HOW TO COMPLETE THIS TASK >> This task calls for copying every line of the records that includes the word "Authority".

MATERIAL PROVIDED >>
────────

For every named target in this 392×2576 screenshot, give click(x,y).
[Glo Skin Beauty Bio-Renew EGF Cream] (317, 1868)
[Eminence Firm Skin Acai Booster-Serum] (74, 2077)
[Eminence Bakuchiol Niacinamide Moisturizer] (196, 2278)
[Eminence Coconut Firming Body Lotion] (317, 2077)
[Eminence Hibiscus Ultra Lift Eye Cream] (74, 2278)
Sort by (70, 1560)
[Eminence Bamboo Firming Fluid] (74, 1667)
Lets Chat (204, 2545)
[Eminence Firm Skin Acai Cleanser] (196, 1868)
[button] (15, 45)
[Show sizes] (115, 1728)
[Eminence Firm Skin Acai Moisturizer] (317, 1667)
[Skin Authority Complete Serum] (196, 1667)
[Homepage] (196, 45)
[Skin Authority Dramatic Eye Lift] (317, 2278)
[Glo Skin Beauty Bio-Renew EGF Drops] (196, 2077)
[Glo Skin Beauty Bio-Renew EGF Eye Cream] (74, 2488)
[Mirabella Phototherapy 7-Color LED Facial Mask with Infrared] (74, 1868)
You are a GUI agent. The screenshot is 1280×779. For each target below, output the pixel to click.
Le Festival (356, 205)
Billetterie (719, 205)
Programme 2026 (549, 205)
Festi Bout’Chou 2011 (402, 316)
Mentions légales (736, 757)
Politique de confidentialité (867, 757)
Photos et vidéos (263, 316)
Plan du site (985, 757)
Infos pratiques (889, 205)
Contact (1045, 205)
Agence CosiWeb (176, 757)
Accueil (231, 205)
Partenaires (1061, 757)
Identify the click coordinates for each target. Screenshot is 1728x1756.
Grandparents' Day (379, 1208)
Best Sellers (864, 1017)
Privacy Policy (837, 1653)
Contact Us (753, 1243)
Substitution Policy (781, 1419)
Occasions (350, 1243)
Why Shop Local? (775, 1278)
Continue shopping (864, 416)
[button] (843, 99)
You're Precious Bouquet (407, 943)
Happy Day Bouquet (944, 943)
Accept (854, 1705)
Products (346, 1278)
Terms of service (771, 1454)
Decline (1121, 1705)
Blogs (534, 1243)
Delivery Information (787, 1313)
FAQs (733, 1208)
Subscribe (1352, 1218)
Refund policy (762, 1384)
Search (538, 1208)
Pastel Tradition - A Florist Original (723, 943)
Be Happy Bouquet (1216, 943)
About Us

────────

RESULT OF THIS EXERCISE >>
[Skin Authority Complete Serum] (196, 1667)
[Skin Authority Dramatic Eye Lift] (317, 2278)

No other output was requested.